Stored data
-=-=-=-=-

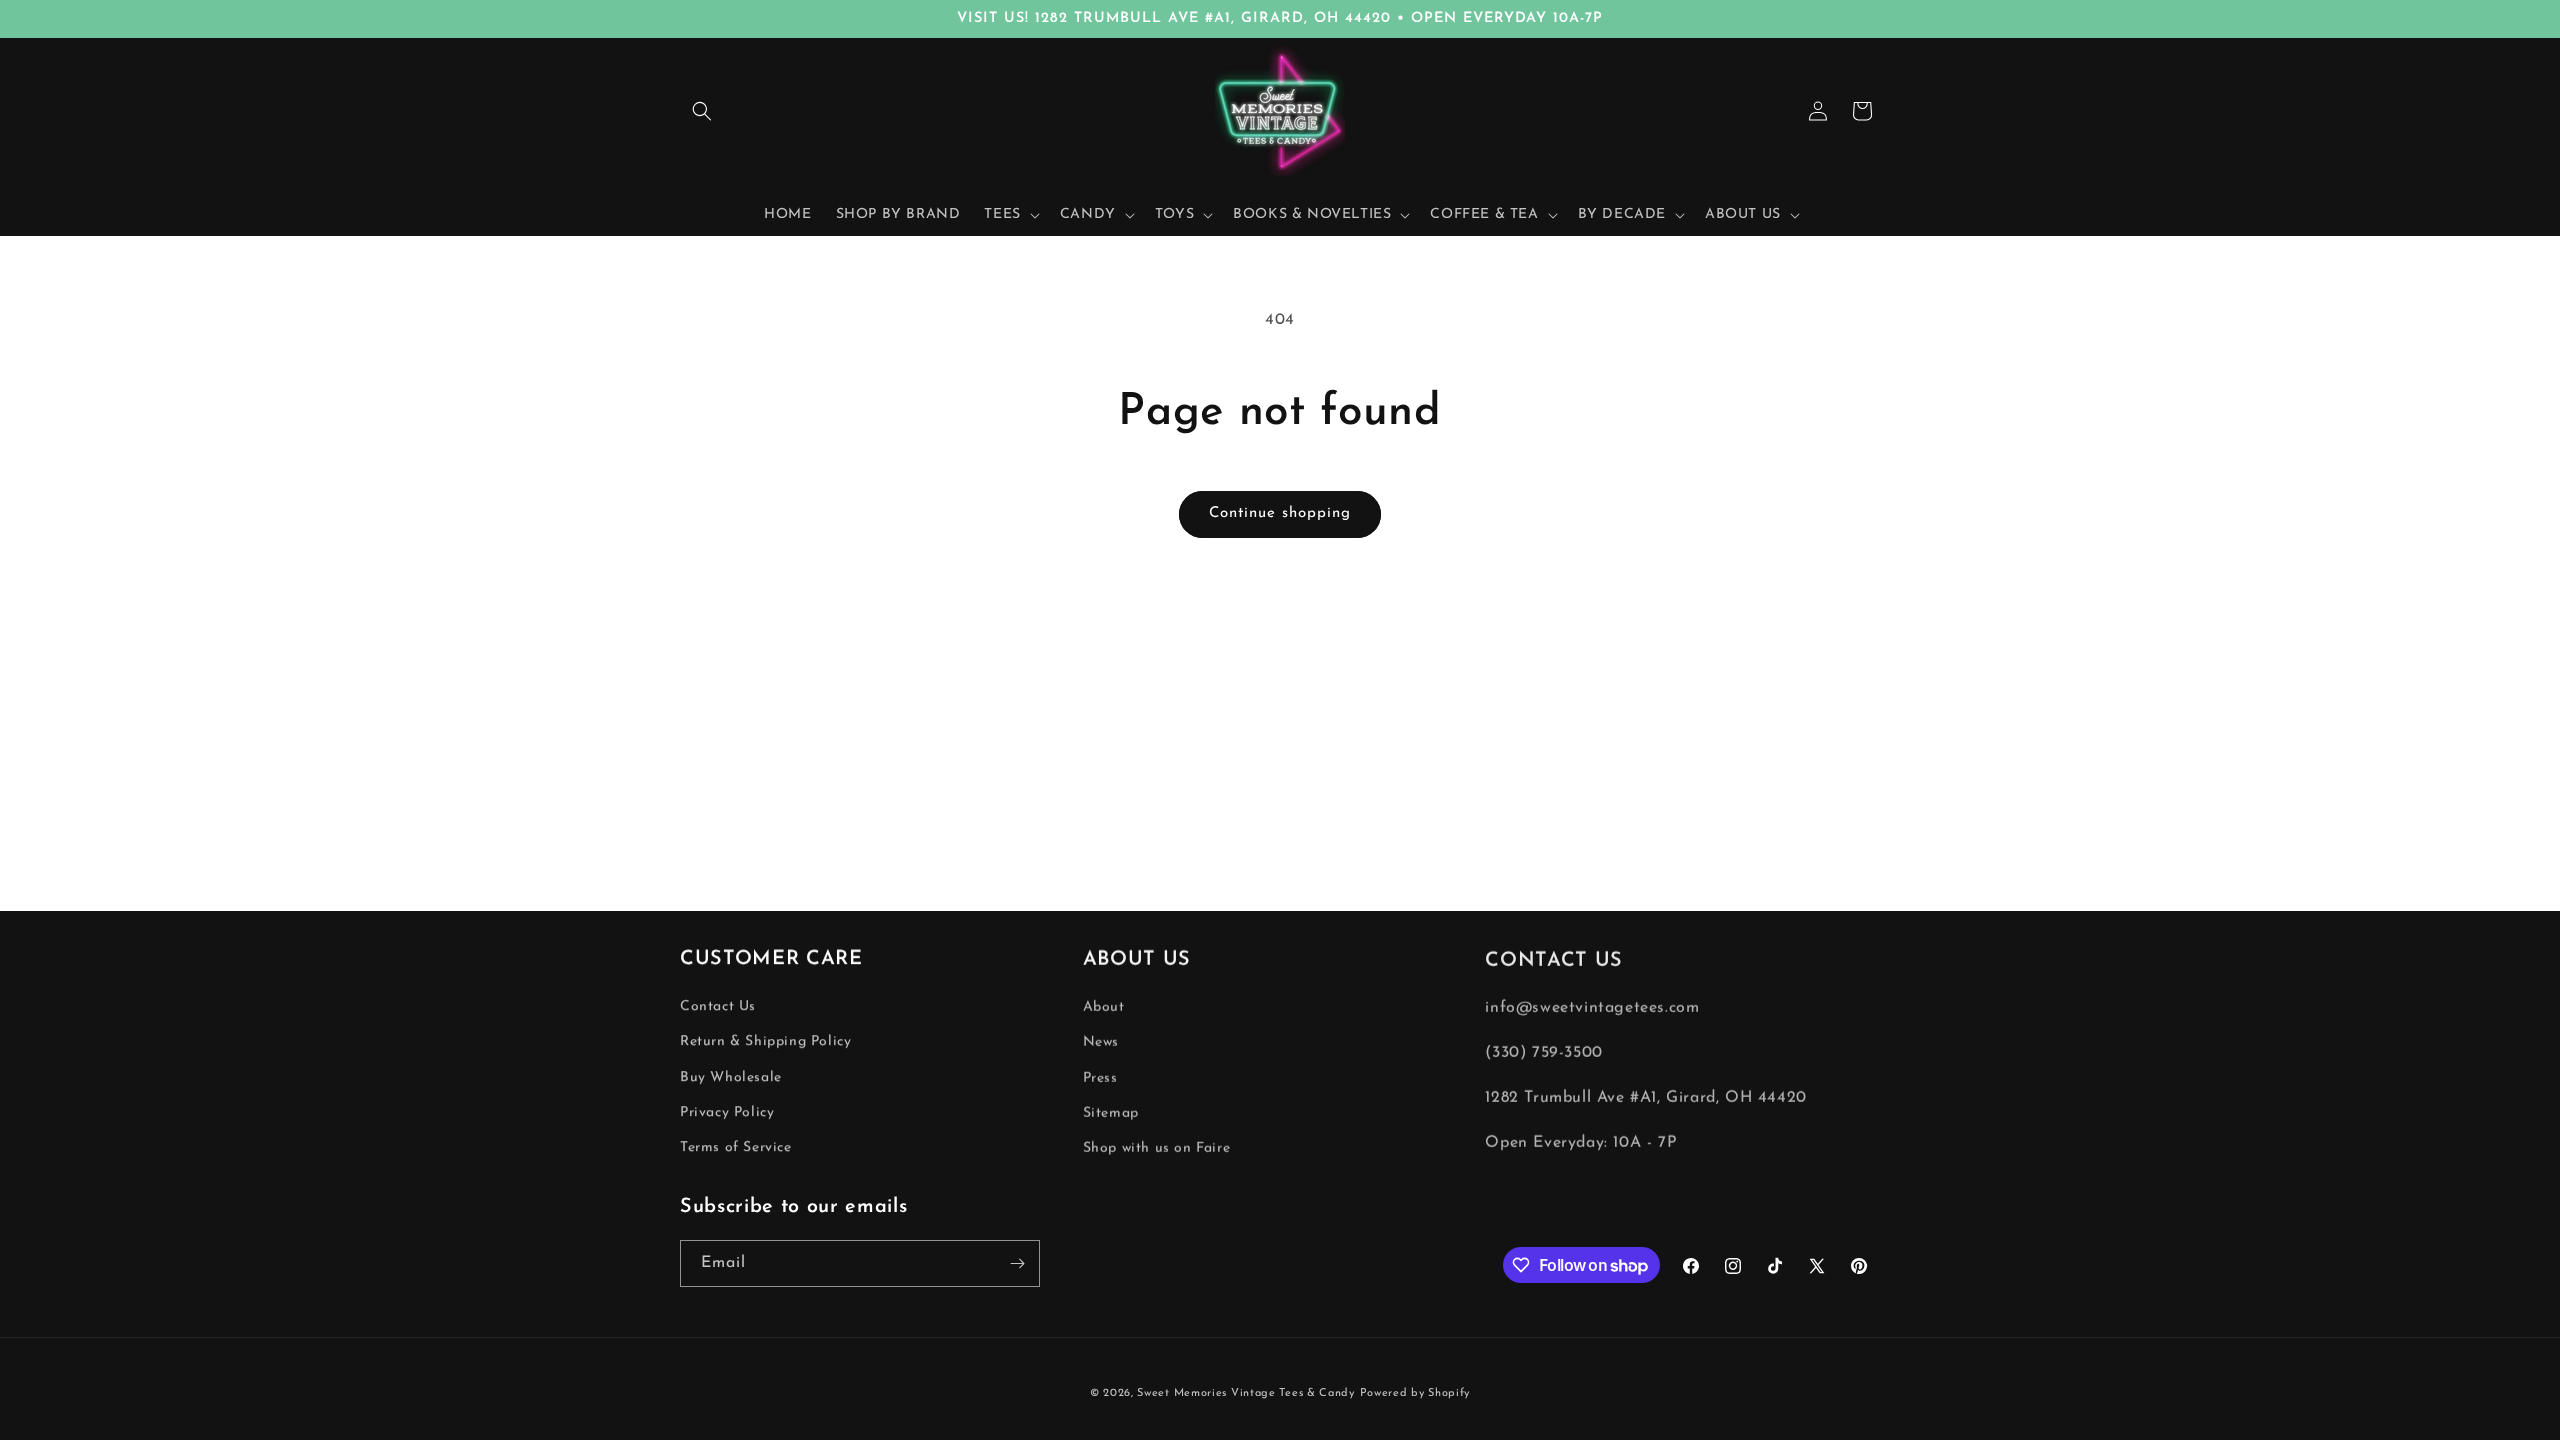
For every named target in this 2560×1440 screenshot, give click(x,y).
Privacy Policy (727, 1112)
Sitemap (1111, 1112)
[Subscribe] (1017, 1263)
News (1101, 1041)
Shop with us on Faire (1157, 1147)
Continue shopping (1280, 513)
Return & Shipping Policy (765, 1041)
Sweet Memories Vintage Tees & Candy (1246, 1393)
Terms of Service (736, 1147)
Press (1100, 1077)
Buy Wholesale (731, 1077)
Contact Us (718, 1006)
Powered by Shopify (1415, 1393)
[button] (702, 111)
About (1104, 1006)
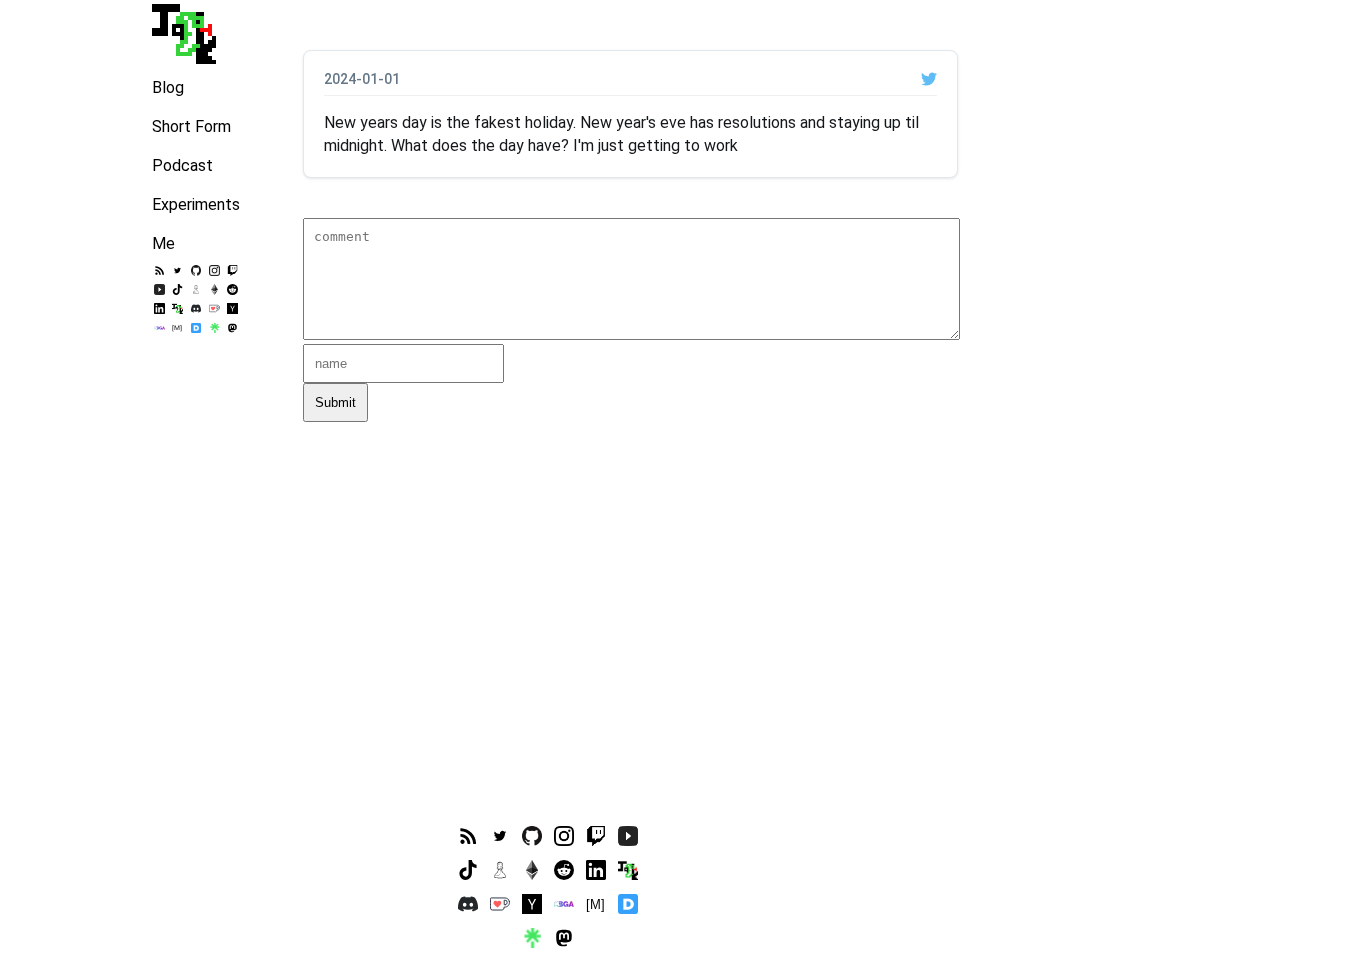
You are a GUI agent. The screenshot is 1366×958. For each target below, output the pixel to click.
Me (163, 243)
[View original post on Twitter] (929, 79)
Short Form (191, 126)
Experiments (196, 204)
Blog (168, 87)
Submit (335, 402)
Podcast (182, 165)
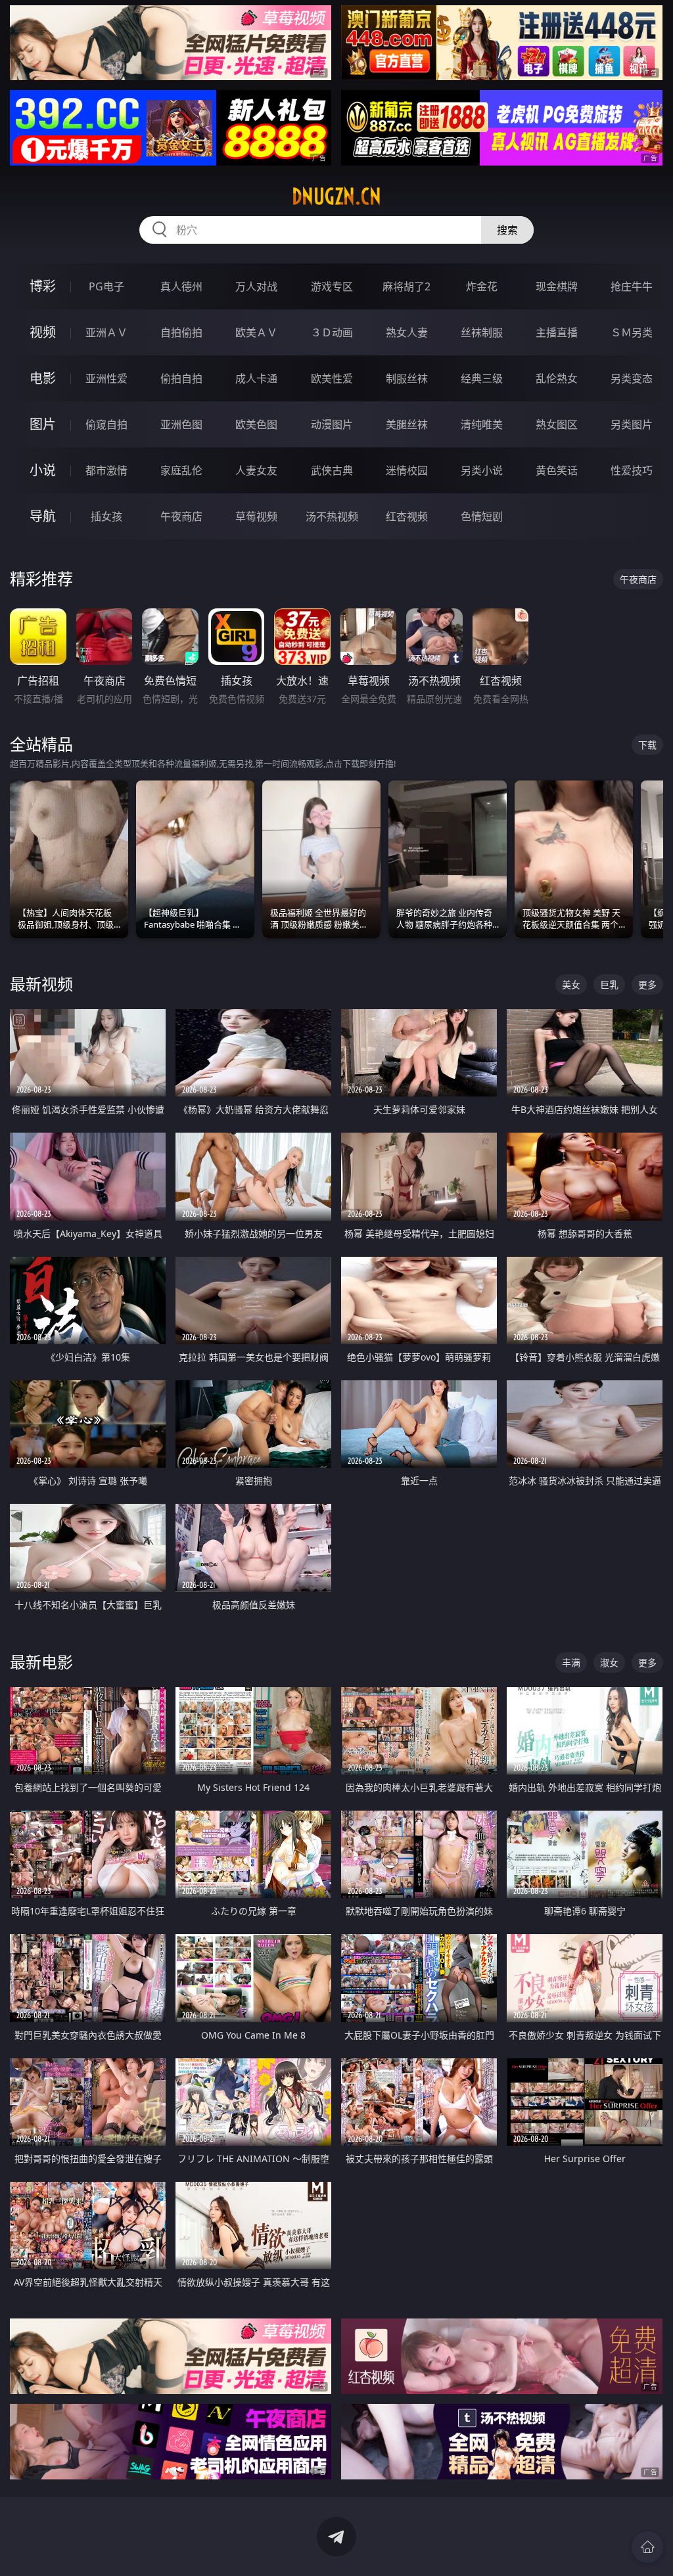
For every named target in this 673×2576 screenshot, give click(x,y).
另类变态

-=-=-=-=-

# [Task description]
Pictures must be left out. Repeat exactly the lines from the one containing "You are a GUI" through the final line of the data.

# [Answer to the exercise]
You are a GUI agent. The screenshot is 1366×958. For each target below, output the pixel to click.
Me (163, 243)
[View original post on Twitter] (929, 79)
Short Form (191, 126)
Experiments (196, 204)
Blog (168, 87)
Submit (335, 402)
Podcast (182, 165)
For every named target in this 673×2576 screenshot, give click(x,y).
另类变态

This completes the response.